Directions: Exact copies of the lines from the one with "Task: Expand the PLL /7 P divider dropdown" through the last line of the entries, and no pictures, make up the answer.

Saved data entries
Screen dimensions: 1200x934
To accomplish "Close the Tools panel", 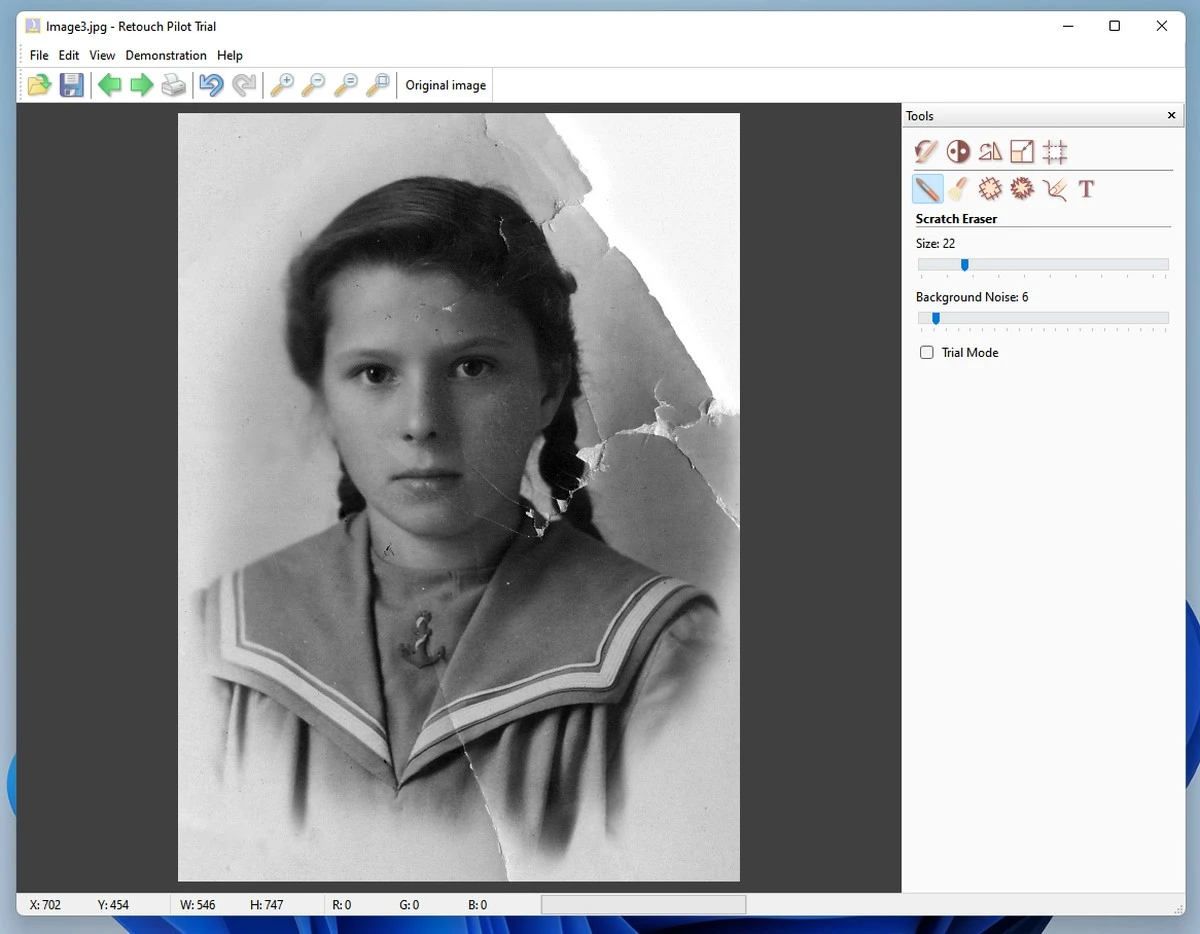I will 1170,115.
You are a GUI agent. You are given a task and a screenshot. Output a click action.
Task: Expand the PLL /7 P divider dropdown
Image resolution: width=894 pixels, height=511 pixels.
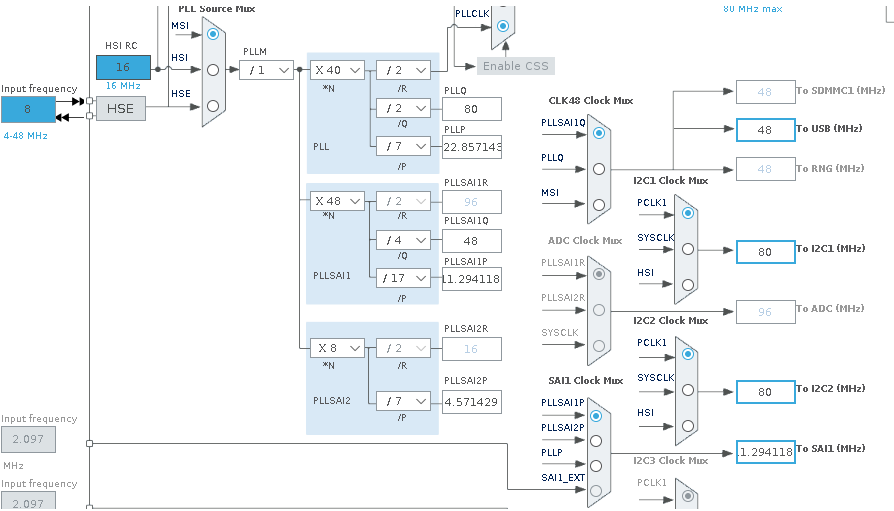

Task solution:
Task: Expand the PLL /7 P divider dropdown
Image resolution: width=894 pixels, height=511 pixels.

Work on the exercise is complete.